Obesity prevalence remains high for U.S. adults. Standardized behavioral treatment (SBT) has been demonstrated to be efficacious in achieving weight loss. Yet, an evaluation of the effectiveness of each behavioral strategy used in SBT is needed to optimize SBT and achieve improved long-term outcomes.
This secondary analysis used baseline and 12-month data from a randomized clinical trial testing the effect of three different self-monitoring approaches (paper record [PR], personal digital assistant [PDA], and PDA with daily tailored feedback messages [PDA+FB]) on weight loss. Observed variable path analysis was used to examine the mediation effects of social problem solving and adherence to self-monitoring of diet and exercise in this trial. The group effect was evaluated considering two comparisons: 1) PDAs vs. PR, and 2) daily tailored feedback (DTF) vs. none. Self-monitoring adherence was measured by the proportion of weeks that participants adhered to dietary/exercise self-monitoring. Social problem solving was measured by the Social Problem Solving Inventory-Revised (SPSI-R). Cardiometabolic risk factors considered were waist circumference, systolic blood pressure [SBP], diastolic blood pressure [DBP], high-density lipoprotein [HDL], low-density lipoprotein [LDL], total cholesterol, triglycerides, and fasting glucose.

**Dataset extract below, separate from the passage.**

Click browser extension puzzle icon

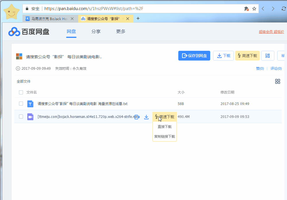246,9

The sample was predominantly white (78%) and female (85%). Adherence to self-monitoring of diet and exercise partially mediated the group effect (PDAs vs. PR) on weight loss. Self-monitoring adherence also fully mediated the group effect (DTF vs. none) on changes in weight, waist circumference, SBP, DBP, total cholesterol, HDL, LDL, and triglycerides. Social problem solving did not mediate any group effect. Weight loss mediated the effect of social problem solving and self-monitoring adherence on changes in cardiometabolic risk factors. In addition, psychometric analysis revealed that the SPSI-R had high internal consistency reliability and convergent and concurrent validity in our sample. Age, income, education, mental health, perceived stress, and barriers to healthy eating were associated with social problem solving.
Future research examining the mechanism of social problem solving, adherence to self-monitoring of diet and exercise, and other behavioral factors used in SBT for obesity with longer follow-up in a larger sample is warranted to provide scientific evidence for optimizing SBT for the long-term.